The negotiator is also in almost daily contact with civil service officials, “who have been tremendous during the pandemic,” he says.

“It might be glib to say but it’s a partnership, I really believe it. One of the civil servants we deal with calls it ‘team pharmacy’. Isn’t that a lovely phrase to use between a negotiating body and a team of civil servants and the Scottish Government? This coherent, cohesive way of working really does help but importantly it is underpinned by the network’s ability to deliver what the Government has asked,” he says.

Mr McQuillan says pharmacy teams in Scotland are coping well with the pandemic and are still busy but admits that an element of fatigue is creeping in. People are tired and “scunnered”, meaning fed up, he says. But the positive way in which the public has responded to community pharmacy’s efforts during the Covid crisis is keeping teams going.

Staged approach

On Covid vaccination administration by community pharmacy, he says that Scotland is taking a “staged approach” that doesn’t involve most of the network as the default delivery channel in these early stages of the rollout.

“At the moment the rate limiting step isn’t the number of vaccinators, it is the amount of vaccine. If the network was involved at this time, the logistics of getting the vaccine out to everyone would become much more complex and put pressure on the system in a situation where we want to minimise wastage.

“Pharmacy’s role at this stage of the vaccination programme is to make sure that people stay well at home and that medicines supply is well managed, and keeping patients with long-term conditions stable and out of hospital.

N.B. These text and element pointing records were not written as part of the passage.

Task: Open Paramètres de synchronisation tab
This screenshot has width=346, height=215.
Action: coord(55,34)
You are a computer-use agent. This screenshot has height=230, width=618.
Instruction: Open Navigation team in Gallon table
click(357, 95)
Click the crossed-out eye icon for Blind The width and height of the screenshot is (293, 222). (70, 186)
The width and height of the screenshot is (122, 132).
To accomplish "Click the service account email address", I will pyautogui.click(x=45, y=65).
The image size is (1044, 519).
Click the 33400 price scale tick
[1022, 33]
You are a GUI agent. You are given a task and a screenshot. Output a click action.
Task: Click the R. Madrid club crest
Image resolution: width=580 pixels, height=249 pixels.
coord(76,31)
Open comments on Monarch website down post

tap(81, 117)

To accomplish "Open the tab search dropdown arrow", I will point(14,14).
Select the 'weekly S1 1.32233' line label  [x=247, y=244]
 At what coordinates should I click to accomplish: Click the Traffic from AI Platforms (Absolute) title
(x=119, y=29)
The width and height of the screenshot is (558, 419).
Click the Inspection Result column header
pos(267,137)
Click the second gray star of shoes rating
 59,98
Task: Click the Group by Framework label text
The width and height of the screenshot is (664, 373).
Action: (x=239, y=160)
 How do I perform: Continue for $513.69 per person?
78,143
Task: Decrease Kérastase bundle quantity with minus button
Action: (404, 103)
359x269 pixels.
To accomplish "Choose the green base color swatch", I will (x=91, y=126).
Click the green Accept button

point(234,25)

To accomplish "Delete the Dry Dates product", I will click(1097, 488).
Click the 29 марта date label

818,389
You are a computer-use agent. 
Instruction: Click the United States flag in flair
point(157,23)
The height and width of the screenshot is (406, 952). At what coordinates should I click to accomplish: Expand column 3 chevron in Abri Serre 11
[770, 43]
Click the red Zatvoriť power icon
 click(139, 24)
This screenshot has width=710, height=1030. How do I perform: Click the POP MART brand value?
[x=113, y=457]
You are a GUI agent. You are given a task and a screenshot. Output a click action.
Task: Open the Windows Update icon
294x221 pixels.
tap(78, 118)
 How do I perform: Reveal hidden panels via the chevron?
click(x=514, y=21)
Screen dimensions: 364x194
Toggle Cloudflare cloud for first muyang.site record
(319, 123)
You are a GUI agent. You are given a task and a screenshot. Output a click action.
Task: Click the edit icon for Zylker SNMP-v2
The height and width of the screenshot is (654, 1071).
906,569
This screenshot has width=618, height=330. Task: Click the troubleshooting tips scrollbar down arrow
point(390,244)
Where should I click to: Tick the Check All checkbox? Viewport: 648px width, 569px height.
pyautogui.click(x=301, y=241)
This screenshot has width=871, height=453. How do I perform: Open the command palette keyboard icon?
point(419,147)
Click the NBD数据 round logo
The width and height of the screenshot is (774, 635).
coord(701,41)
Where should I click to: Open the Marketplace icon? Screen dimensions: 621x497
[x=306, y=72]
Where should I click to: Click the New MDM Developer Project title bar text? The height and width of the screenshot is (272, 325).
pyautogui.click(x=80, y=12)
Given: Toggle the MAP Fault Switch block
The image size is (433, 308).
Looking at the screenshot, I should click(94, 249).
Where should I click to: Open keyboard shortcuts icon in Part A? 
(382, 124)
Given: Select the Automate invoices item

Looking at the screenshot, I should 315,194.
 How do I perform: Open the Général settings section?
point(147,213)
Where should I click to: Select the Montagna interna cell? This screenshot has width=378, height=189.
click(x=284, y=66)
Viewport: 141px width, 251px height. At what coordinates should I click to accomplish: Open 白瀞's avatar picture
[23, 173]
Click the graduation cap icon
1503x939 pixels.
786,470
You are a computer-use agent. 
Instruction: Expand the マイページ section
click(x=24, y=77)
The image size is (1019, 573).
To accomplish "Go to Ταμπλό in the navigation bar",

“When the vaccine is more readily available in greater quantities, we can definitely see a role for the network. For us it’s about plugging into the programme at the right time to maximise the value of the network. The first minister and cabinet secretary for health are keen for us to be involved, but for now there’s plenty of work for pharmacy to do.”

In a wide-ranging conversation, Mr McQuillan also talks about the groundbreaking NHS Pharmacy First service and how independent prescribing is re-engineering the clinical role of community pharmacy in Scotland.